Instructions for the task:
Reproduce all of the records below, replacing "Instruction" with "Directive" and leaving everything else unchanged.

Information shown:
****

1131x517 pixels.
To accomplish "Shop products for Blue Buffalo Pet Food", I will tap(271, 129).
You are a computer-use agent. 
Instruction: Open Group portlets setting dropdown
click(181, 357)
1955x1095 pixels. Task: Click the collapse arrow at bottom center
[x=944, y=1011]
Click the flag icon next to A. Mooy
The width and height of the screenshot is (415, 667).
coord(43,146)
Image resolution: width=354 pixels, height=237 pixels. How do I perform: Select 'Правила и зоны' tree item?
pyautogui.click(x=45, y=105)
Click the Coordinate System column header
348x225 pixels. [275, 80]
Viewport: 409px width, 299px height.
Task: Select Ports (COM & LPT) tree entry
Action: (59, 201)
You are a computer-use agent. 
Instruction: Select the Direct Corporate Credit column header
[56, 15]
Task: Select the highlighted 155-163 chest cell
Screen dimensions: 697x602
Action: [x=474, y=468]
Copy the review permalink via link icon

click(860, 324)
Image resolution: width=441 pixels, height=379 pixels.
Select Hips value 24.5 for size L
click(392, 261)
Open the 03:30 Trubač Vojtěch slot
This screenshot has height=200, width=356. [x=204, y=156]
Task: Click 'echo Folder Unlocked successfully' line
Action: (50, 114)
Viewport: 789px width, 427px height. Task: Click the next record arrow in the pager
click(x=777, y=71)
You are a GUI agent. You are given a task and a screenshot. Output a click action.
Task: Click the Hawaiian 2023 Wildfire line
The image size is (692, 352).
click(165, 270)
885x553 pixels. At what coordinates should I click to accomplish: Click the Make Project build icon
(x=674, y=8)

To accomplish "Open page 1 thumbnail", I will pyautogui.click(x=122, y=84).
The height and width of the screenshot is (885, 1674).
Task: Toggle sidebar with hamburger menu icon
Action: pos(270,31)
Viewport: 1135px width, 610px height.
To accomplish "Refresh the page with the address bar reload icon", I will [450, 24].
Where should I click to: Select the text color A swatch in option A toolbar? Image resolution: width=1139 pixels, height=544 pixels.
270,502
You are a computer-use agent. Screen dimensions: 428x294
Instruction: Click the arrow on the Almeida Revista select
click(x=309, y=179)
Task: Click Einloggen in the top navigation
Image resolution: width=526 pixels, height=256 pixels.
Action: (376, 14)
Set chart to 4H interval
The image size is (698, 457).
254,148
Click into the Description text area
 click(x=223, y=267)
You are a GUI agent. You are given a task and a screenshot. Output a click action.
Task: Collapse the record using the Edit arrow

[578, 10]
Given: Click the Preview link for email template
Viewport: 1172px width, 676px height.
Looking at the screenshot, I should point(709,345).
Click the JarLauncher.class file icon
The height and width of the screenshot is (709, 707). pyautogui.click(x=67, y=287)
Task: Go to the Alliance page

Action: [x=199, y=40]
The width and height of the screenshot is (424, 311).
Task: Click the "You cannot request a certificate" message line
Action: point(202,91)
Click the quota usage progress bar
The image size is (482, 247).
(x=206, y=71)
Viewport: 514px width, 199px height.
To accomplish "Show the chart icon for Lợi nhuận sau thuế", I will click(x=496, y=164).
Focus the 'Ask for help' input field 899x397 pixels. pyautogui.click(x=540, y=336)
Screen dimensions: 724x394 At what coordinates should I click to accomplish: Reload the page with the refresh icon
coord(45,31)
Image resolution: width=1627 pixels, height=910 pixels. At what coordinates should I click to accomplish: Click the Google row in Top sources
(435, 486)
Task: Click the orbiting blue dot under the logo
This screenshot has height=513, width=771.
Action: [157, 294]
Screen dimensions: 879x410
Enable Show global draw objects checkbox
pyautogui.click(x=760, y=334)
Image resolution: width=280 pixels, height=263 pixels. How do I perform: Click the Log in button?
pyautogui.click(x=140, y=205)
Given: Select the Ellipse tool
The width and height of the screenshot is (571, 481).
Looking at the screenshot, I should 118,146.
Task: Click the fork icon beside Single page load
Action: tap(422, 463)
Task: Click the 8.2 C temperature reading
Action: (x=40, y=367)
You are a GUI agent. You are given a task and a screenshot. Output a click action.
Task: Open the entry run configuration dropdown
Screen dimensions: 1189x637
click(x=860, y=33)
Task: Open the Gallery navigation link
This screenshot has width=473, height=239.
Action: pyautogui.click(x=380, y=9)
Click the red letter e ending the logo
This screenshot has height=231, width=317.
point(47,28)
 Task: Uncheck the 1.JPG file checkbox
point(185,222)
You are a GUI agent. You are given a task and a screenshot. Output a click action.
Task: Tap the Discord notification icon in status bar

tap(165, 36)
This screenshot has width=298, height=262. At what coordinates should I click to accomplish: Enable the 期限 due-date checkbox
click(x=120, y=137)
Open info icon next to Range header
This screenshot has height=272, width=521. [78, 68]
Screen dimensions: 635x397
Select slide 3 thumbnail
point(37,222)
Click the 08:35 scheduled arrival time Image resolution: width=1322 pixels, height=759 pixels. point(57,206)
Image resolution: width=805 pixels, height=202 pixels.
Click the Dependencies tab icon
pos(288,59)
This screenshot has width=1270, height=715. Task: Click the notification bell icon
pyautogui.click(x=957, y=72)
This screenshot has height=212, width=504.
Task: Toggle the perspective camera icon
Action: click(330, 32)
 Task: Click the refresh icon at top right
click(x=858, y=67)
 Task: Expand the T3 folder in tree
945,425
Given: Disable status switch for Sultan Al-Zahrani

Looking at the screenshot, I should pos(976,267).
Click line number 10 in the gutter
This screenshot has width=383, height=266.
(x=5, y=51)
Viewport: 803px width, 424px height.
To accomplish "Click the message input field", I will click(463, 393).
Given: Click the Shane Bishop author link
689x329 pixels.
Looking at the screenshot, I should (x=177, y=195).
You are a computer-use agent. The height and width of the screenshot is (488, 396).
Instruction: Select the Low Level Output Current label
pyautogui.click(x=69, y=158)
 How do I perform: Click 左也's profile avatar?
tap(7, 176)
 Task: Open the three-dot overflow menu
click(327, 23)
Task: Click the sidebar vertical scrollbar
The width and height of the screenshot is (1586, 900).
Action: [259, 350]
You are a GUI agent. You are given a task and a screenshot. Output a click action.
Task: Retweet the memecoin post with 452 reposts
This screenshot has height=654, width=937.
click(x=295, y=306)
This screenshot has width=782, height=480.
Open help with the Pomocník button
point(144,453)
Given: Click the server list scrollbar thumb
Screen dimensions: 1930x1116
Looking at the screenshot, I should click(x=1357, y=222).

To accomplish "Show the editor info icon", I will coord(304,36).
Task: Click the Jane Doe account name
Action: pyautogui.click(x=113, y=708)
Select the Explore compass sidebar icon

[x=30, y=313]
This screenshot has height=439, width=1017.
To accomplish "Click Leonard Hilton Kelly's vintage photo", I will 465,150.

****

Full response:
1131x517 pixels.
To accomplish "Shop products for Blue Buffalo Pet Food", I will tap(271, 129).
You are a computer-use agent. 
Directive: Open Group portlets setting dropdown
click(181, 357)
1955x1095 pixels. Task: Click the collapse arrow at bottom center
[x=944, y=1011]
Click the flag icon next to A. Mooy
The width and height of the screenshot is (415, 667).
coord(43,146)
Image resolution: width=354 pixels, height=237 pixels. How do I perform: Select 'Правила и зоны' tree item?
pyautogui.click(x=45, y=105)
Click the Coordinate System column header
348x225 pixels. [275, 80]
Viewport: 409px width, 299px height.
Task: Select Ports (COM & LPT) tree entry
Action: (59, 201)
You are a computer-use agent. 
Directive: Select the Direct Corporate Credit column header
[56, 15]
Task: Select the highlighted 155-163 chest cell
Screen dimensions: 697x602
Action: [x=474, y=468]
Copy the review permalink via link icon

click(860, 324)
Image resolution: width=441 pixels, height=379 pixels.
Select Hips value 24.5 for size L
click(392, 261)
Open the 03:30 Trubač Vojtěch slot
This screenshot has height=200, width=356. [x=204, y=156]
Task: Click 'echo Folder Unlocked successfully' line
Action: (50, 114)
Viewport: 789px width, 427px height. Task: Click the next record arrow in the pager
click(x=777, y=71)
You are a GUI agent. You are given a task and a screenshot. Output a click action.
Task: Click the Hawaiian 2023 Wildfire line
The image size is (692, 352).
click(165, 270)
885x553 pixels. At what coordinates should I click to accomplish: Click the Make Project build icon
(x=674, y=8)

To accomplish "Open page 1 thumbnail", I will pyautogui.click(x=122, y=84).
The height and width of the screenshot is (885, 1674).
Task: Toggle sidebar with hamburger menu icon
Action: pos(270,31)
Viewport: 1135px width, 610px height.
To accomplish "Refresh the page with the address bar reload icon", I will [450, 24].
Where should I click to: Select the text color A swatch in option A toolbar? Image resolution: width=1139 pixels, height=544 pixels.
270,502
You are a computer-use agent. Screen dimensions: 428x294
Directive: Click the arrow on the Almeida Revista select
click(x=309, y=179)
Task: Click Einloggen in the top navigation
Image resolution: width=526 pixels, height=256 pixels.
Action: (376, 14)
Set chart to 4H interval
The image size is (698, 457).
254,148
Click into the Description text area
 click(x=223, y=267)
You are a GUI agent. You are given a task and a screenshot. Output a click action.
Task: Collapse the record using the Edit arrow

[578, 10]
Given: Click the Preview link for email template
Viewport: 1172px width, 676px height.
Looking at the screenshot, I should point(709,345).
Click the JarLauncher.class file icon
The height and width of the screenshot is (709, 707). pyautogui.click(x=67, y=287)
Task: Go to the Alliance page

Action: [x=199, y=40]
The width and height of the screenshot is (424, 311).
Task: Click the "You cannot request a certificate" message line
Action: point(202,91)
Click the quota usage progress bar
The image size is (482, 247).
(x=206, y=71)
Viewport: 514px width, 199px height.
To accomplish "Show the chart icon for Lợi nhuận sau thuế", I will click(x=496, y=164).
Focus the 'Ask for help' input field 899x397 pixels. pyautogui.click(x=540, y=336)
Screen dimensions: 724x394 At what coordinates should I click to accomplish: Reload the page with the refresh icon
coord(45,31)
Image resolution: width=1627 pixels, height=910 pixels. At what coordinates should I click to accomplish: Click the Google row in Top sources
(435, 486)
Task: Click the orbiting blue dot under the logo
This screenshot has height=513, width=771.
Action: [157, 294]
Screen dimensions: 879x410
Enable Show global draw objects checkbox
pyautogui.click(x=760, y=334)
Image resolution: width=280 pixels, height=263 pixels. How do I perform: Click the Log in button?
pyautogui.click(x=140, y=205)
Given: Select the Ellipse tool
The width and height of the screenshot is (571, 481).
Looking at the screenshot, I should 118,146.
Task: Click the fork icon beside Single page load
Action: tap(422, 463)
Task: Click the 8.2 C temperature reading
Action: (x=40, y=367)
You are a GUI agent. You are given a task and a screenshot. Output a click action.
Task: Open the entry run configuration dropdown
Screen dimensions: 1189x637
click(x=860, y=33)
Task: Open the Gallery navigation link
This screenshot has width=473, height=239.
Action: pyautogui.click(x=380, y=9)
Click the red letter e ending the logo
This screenshot has height=231, width=317.
point(47,28)
 Task: Uncheck the 1.JPG file checkbox
point(185,222)
You are a GUI agent. You are given a task and a screenshot. Output a click action.
Task: Tap the Discord notification icon in status bar

tap(165, 36)
This screenshot has width=298, height=262. At what coordinates should I click to accomplish: Enable the 期限 due-date checkbox
click(x=120, y=137)
Open info icon next to Range header
This screenshot has height=272, width=521. [78, 68]
Screen dimensions: 635x397
Select slide 3 thumbnail
point(37,222)
Click the 08:35 scheduled arrival time Image resolution: width=1322 pixels, height=759 pixels. point(57,206)
Image resolution: width=805 pixels, height=202 pixels.
Click the Dependencies tab icon
pos(288,59)
This screenshot has width=1270, height=715. Task: Click the notification bell icon
pyautogui.click(x=957, y=72)
This screenshot has height=212, width=504.
Task: Toggle the perspective camera icon
Action: click(330, 32)
 Task: Click the refresh icon at top right
click(x=858, y=67)
 Task: Expand the T3 folder in tree
945,425
Given: Disable status switch for Sultan Al-Zahrani

Looking at the screenshot, I should pos(976,267).
Click line number 10 in the gutter
This screenshot has width=383, height=266.
(x=5, y=51)
Viewport: 803px width, 424px height.
To accomplish "Click the message input field", I will click(463, 393).
Given: Click the Shane Bishop author link
689x329 pixels.
Looking at the screenshot, I should (x=177, y=195).
You are a computer-use agent. The height and width of the screenshot is (488, 396).
Directive: Select the Low Level Output Current label
pyautogui.click(x=69, y=158)
 How do I perform: Click 左也's profile avatar?
tap(7, 176)
 Task: Open the three-dot overflow menu
click(327, 23)
Task: Click the sidebar vertical scrollbar
The width and height of the screenshot is (1586, 900).
Action: [259, 350]
You are a GUI agent. You are given a task and a screenshot. Output a click action.
Task: Retweet the memecoin post with 452 reposts
This screenshot has height=654, width=937.
click(x=295, y=306)
This screenshot has width=782, height=480.
Open help with the Pomocník button
point(144,453)
Given: Click the server list scrollbar thumb
Screen dimensions: 1930x1116
Looking at the screenshot, I should click(x=1357, y=222).

To accomplish "Show the editor info icon", I will coord(304,36).
Task: Click the Jane Doe account name
Action: pyautogui.click(x=113, y=708)
Select the Explore compass sidebar icon

[x=30, y=313]
This screenshot has height=439, width=1017.
To accomplish "Click Leonard Hilton Kelly's vintage photo", I will 465,150.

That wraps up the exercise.